Given passage
As the nation wallows in sloth and gluttony, and possibly an additional deadly sin or two, it is somewhat comforting to know that its athletes are embarking on their respective fitness campaigns for 2008 like true Spartans.
When they're not indulging in Roman orgies, our footballers are already cruising up and down the motorways as they pack games in like Harrods shoppers, but, for the small percentage of Englishmen and Scots in the Premier League teams, all their horizons are aligned with their clubs.
The failure of the home nations to qualify for next summer's European Championship in Austria and Switzerland will leave a huge emotional yearning in the hearts of fans come June. The bookies and travel agents will be in mourning too, knowing that supporters will neither bet on the tournament nor travel to its host countries.
Followers of England will at least have some entertainment ahead as Italian master-coach Fabio Capello presents himself to an under-achieving, blinged-up squad of millionaires and attempts to instil technique and team co-ordination, as well as sifting the wheat from the naff. He could also remind several squad members that membership is not the equivalent of entry to a nightclub VIP room.
The 61-year-old Capello may be inclined, with the 2010 World Cup as his goal, to season some of the next generation for combat. David Beckham can expect to receive his ceremonial 100th cap for the friendly game against Switzerland in February, but a P45 must follow to allow the likes of Ashley Young, Aaron Lennon, Tom Huddlestone and David Bentley the chance to blossom.
England's cricketers are on an even sterner recovery mission, having ended 2007 as they began it, in abject defeat. Now fifth in the Test rankings, even lower in the esteem of their suffering fans, the English international team has to find a batting attack that doesn't invite the noun "collapse" and bowlers shorn of the adjective "expensive".
Fortunately, opening batsman Alastair Cook looks to be the real deal, while middle-order batsman Ian Bell is usually reliable. Kevin Pietersen, however, looks vulnerable and may need the fillip of facing his native South Africa over four Tests in July and August to get his mojo working.

Dataset entries

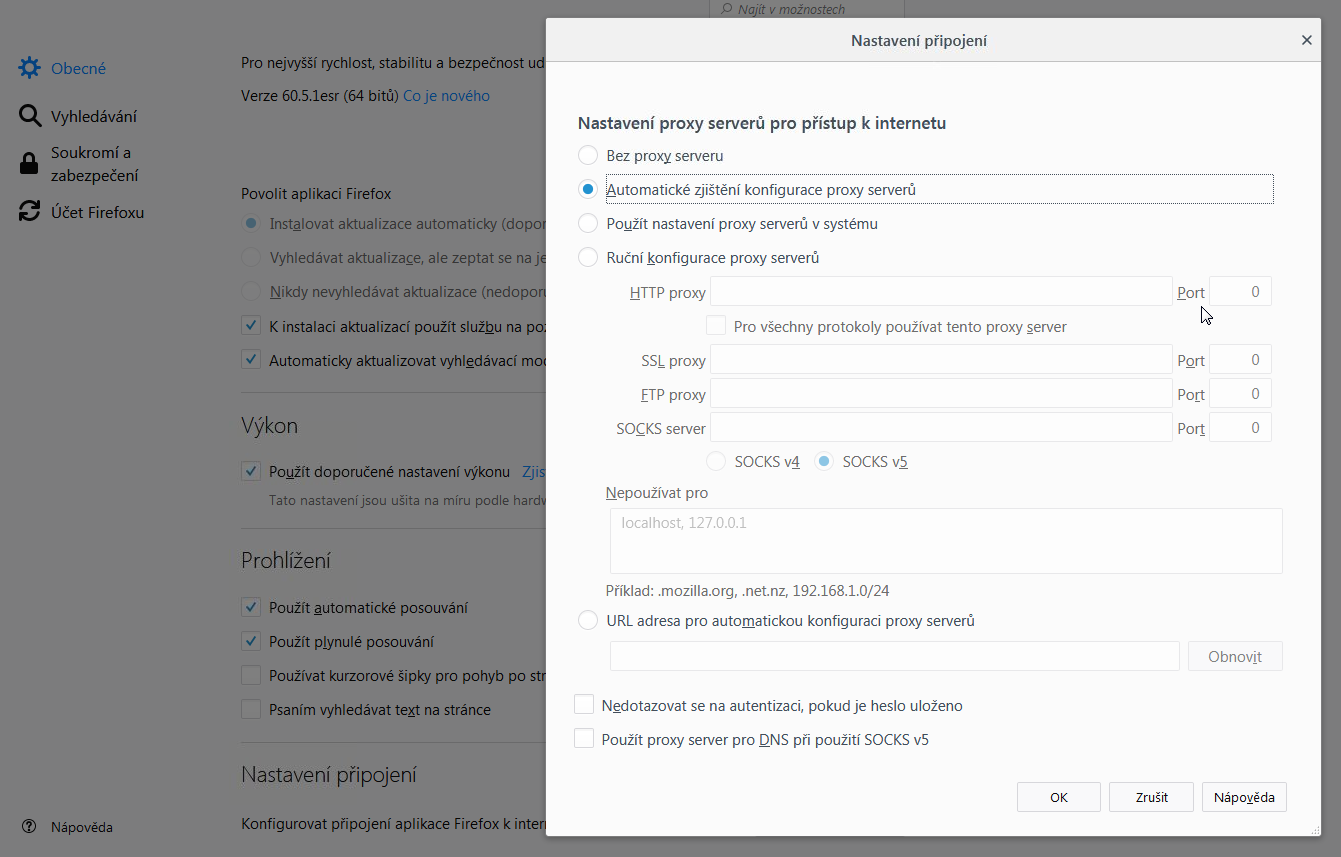This screenshot has height=857, width=1341.
Task: Open the Co je nového link
Action: [446, 96]
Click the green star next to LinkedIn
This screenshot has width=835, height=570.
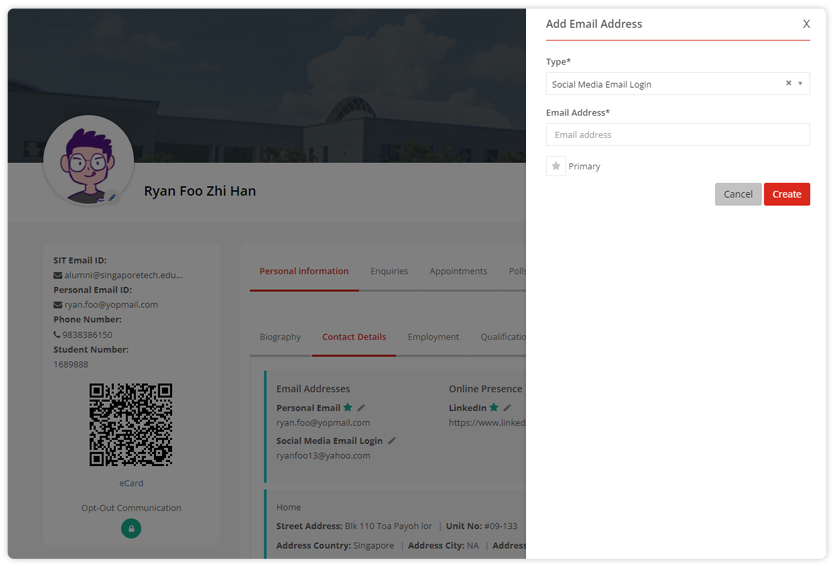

Aim 1
Answer these from the sports passage, one line each:
(a) Which countries host the European Championship?
(b) How old is Fabio Capello?
(c) Where do England's cricketers stand in the Test rankings?
Aim 2
According to the sports passage, which younger footballers should get the chance to blossom once Beckham leaves? List every one.
Aim 3
Carry the sports passage forward past its final paragraph.

Written reply 1
(a) Austria and Switzerland
(b) 61
(c) Fifth

Written reply 2
Ashley Young, Aaron Lennon, Tom Huddlestone, David Bentley

Written reply 3
The real highlight for British sport will come in the major event of 2008, the Olympic Games in Beijing. Apart from giving most of us a first glimpse of modern China, the games will mostly be a scouting mission for talent that can flower in the London Olympics of 2012. The men's sprint relay teams, and the runners Paula Radcliffe and 400m world champion Christine Ohuruogo may be the best chances of track-and-field medals, but our strengths in rowing, sailing and shooting may yield results. Youthful promise and no failed drugs tests will be other achievements.
Elsewhere, attention falls on a quartet of individuals in highly specialised sports. Lewis Hamilton's debut season in Formula One brought delight and despair as he soared to the head of the championship and then found his nerve, and that of his troubled McLaren team, failing, leaving him a point short of the title.
Now that the disruptive Fernando Alonso has returned to Renault, Hamilton can expect unambiguous support as his team's No 1 driver, but he starts from scratch again at the Australian Grand Prix in March. Meanwhile, our "forgotten" motor racing star, Jenson Button, can hope that the arrival of tactical master Ross Brawn will improve his fortunes at Honda.
The least-publicised of our boxers, David Haye, should have an exciting year. Almost unnoticed, he claimed the WBA and WBC cruiserweight titles in November and fights Enzo Maccarinelli in March. He should then launch himself as a heavyweight, a natural move for a boxer of 16 stone. The 27-year-old has the glamour and punching power to become as much a name as Ricky Hatton, Joe Calzaghe and Amir Khan.
Justin Rose first appeared on the golf scene as a 17-year-old in 1998 when he finished fourth in the Open Championship at Royal Birkdale, signing off his silver-medal winning performance for top amateur with a delightful chip from rough to flag. He goes into 2008 as the winner of the European Order of Merit and is currently ranked as the sixth-best golfer in the world. In 2007, Rose finished inside the top 12 of all four majors, and we can only wonder what a return to Royal Birkdale for the Open in July might conjure up.
Our final individual talent is tennis player Andy Murray, the stroppy Scot with every tennis shot in the game in his armoury. The 20-year-old marched up the rankings again last year and would have finished in the top 10 but for a wrist injury that kept him off court for three months, leaving Tim Henman to bow out alone at Wimbledon.
Murray is his own man, though, as he proved when dumping coach Brad "Winning Ugly" Gilbert. The American had been credited with transforming the temperamental side of Murray's game into a cocoon of concentration. Now, Murray will rotate coaches to accompany him on tour.
It is probably still too early for Murray to win a Grand Slam tournament seven matches in a fortnight puts even the best in the pressure cooker. But the intriguing possibility of a medal in the Beijing Olympics remains, either in the singles or in the doubles with his brother, Jamie.
Both Rose and Murray are standard-bearers for British sport but two titans block their way to ultimate success: Tiger Woods and Roger Federer. The narrative that these two devotees of Nike spin each year provides world sport with its best action. Woods has 13 Majors to his name and is closing in on the record 18 won by Jack Nicklaus. Similarly, Federer is just two Grand Slams behind Pete Sampras' total of 14, and will probably draw level by winning the Australian Open next month and Wimbledon in July.
So as you lever yourself off the couch, finish the Christmas leftovers and trudge off to the sales, remember there's a fitter, more sporty and successful future out there it's just not yours, that's all.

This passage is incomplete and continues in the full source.